Extracted data
/---

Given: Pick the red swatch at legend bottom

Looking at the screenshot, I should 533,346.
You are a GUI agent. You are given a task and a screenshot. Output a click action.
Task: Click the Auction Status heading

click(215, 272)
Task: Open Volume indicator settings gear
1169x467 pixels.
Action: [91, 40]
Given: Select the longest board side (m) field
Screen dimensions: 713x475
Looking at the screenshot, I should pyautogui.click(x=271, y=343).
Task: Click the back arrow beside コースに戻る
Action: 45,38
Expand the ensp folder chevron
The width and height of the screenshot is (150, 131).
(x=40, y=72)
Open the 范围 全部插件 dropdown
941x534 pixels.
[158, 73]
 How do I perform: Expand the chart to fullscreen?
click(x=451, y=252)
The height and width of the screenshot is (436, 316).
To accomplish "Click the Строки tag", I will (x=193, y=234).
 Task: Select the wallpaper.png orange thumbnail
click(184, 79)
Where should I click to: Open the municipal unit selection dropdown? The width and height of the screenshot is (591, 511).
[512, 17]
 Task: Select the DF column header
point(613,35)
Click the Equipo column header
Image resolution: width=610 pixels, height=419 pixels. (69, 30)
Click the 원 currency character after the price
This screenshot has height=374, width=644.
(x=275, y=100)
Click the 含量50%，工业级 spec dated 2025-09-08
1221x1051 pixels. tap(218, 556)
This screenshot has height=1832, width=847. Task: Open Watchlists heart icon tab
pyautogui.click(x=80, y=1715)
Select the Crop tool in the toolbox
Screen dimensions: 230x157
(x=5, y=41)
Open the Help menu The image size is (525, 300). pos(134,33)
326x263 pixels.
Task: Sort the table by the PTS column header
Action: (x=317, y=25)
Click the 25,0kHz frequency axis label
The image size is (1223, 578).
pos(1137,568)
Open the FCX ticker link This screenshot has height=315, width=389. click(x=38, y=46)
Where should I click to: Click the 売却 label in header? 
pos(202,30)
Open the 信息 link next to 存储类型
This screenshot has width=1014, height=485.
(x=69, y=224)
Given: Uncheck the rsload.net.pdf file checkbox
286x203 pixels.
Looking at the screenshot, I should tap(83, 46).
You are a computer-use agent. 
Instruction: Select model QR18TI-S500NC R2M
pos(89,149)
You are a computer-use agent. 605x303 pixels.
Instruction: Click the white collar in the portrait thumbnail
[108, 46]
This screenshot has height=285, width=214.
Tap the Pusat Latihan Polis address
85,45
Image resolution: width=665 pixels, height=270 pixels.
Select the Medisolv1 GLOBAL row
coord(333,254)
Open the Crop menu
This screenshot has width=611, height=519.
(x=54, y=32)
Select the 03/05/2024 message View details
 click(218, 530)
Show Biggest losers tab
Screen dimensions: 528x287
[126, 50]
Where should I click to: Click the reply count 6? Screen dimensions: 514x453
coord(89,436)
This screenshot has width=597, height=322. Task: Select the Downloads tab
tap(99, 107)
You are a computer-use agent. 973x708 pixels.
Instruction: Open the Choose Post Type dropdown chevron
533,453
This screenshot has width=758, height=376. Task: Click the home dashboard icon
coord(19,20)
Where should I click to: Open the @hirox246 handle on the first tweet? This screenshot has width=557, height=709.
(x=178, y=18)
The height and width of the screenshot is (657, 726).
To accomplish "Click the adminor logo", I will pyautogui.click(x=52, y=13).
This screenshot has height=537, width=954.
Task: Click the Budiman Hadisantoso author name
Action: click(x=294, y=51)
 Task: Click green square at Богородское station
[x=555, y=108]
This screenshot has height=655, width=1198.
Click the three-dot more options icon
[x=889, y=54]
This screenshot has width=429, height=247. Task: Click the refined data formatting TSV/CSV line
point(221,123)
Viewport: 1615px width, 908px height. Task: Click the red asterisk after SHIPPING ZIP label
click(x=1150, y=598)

\---

Problem to work on
Update the records above by replacing "Auction Status" with "Bid Status" wherever it appears, and leave everything else as it is.

Completed exercise
Given: Pick the red swatch at legend bottom

Looking at the screenshot, I should 533,346.
You are a GUI agent. You are given a task and a screenshot. Output a click action.
Task: Click the Bid Status heading

click(215, 272)
Task: Open Volume indicator settings gear
1169x467 pixels.
Action: [91, 40]
Given: Select the longest board side (m) field
Screen dimensions: 713x475
Looking at the screenshot, I should pyautogui.click(x=271, y=343).
Task: Click the back arrow beside コースに戻る
Action: 45,38
Expand the ensp folder chevron
The width and height of the screenshot is (150, 131).
(x=40, y=72)
Open the 范围 全部插件 dropdown
941x534 pixels.
[158, 73]
 How do I perform: Expand the chart to fullscreen?
click(x=451, y=252)
The height and width of the screenshot is (436, 316).
To accomplish "Click the Строки tag", I will (x=193, y=234).
 Task: Select the wallpaper.png orange thumbnail
click(184, 79)
Where should I click to: Open the municipal unit selection dropdown? The width and height of the screenshot is (591, 511).
[512, 17]
 Task: Select the DF column header
point(613,35)
Click the Equipo column header
Image resolution: width=610 pixels, height=419 pixels. (69, 30)
Click the 원 currency character after the price
This screenshot has height=374, width=644.
(x=275, y=100)
Click the 含量50%，工业级 spec dated 2025-09-08
1221x1051 pixels. tap(218, 556)
This screenshot has height=1832, width=847. Task: Open Watchlists heart icon tab
pyautogui.click(x=80, y=1715)
Select the Crop tool in the toolbox
Screen dimensions: 230x157
(x=5, y=41)
Open the Help menu The image size is (525, 300). pos(134,33)
326x263 pixels.
Task: Sort the table by the PTS column header
Action: (x=317, y=25)
Click the 25,0kHz frequency axis label
The image size is (1223, 578).
pos(1137,568)
Open the FCX ticker link This screenshot has height=315, width=389. click(x=38, y=46)
Where should I click to: Click the 売却 label in header? 
pos(202,30)
Open the 信息 link next to 存储类型
This screenshot has width=1014, height=485.
(x=69, y=224)
Given: Uncheck the rsload.net.pdf file checkbox
286x203 pixels.
Looking at the screenshot, I should tap(83, 46).
You are a computer-use agent. 
Instruction: Select model QR18TI-S500NC R2M
pos(89,149)
You are a computer-use agent. 605x303 pixels.
Instruction: Click the white collar in the portrait thumbnail
[108, 46]
This screenshot has height=285, width=214.
Tap the Pusat Latihan Polis address
85,45
Image resolution: width=665 pixels, height=270 pixels.
Select the Medisolv1 GLOBAL row
coord(333,254)
Open the Crop menu
This screenshot has width=611, height=519.
(x=54, y=32)
Select the 03/05/2024 message View details
 click(218, 530)
Show Biggest losers tab
Screen dimensions: 528x287
[126, 50]
Where should I click to: Click the reply count 6? Screen dimensions: 514x453
coord(89,436)
This screenshot has width=597, height=322. Task: Select the Downloads tab
tap(99, 107)
You are a computer-use agent. 973x708 pixels.
Instruction: Open the Choose Post Type dropdown chevron
533,453
This screenshot has width=758, height=376. Task: Click the home dashboard icon
coord(19,20)
Where should I click to: Open the @hirox246 handle on the first tweet? This screenshot has width=557, height=709.
(x=178, y=18)
The height and width of the screenshot is (657, 726).
To accomplish "Click the adminor logo", I will pyautogui.click(x=52, y=13).
This screenshot has height=537, width=954.
Task: Click the Budiman Hadisantoso author name
Action: click(x=294, y=51)
 Task: Click green square at Богородское station
[x=555, y=108]
This screenshot has height=655, width=1198.
Click the three-dot more options icon
[x=889, y=54]
This screenshot has width=429, height=247. Task: Click the refined data formatting TSV/CSV line
point(221,123)
Viewport: 1615px width, 908px height. Task: Click the red asterisk after SHIPPING ZIP label
click(x=1150, y=598)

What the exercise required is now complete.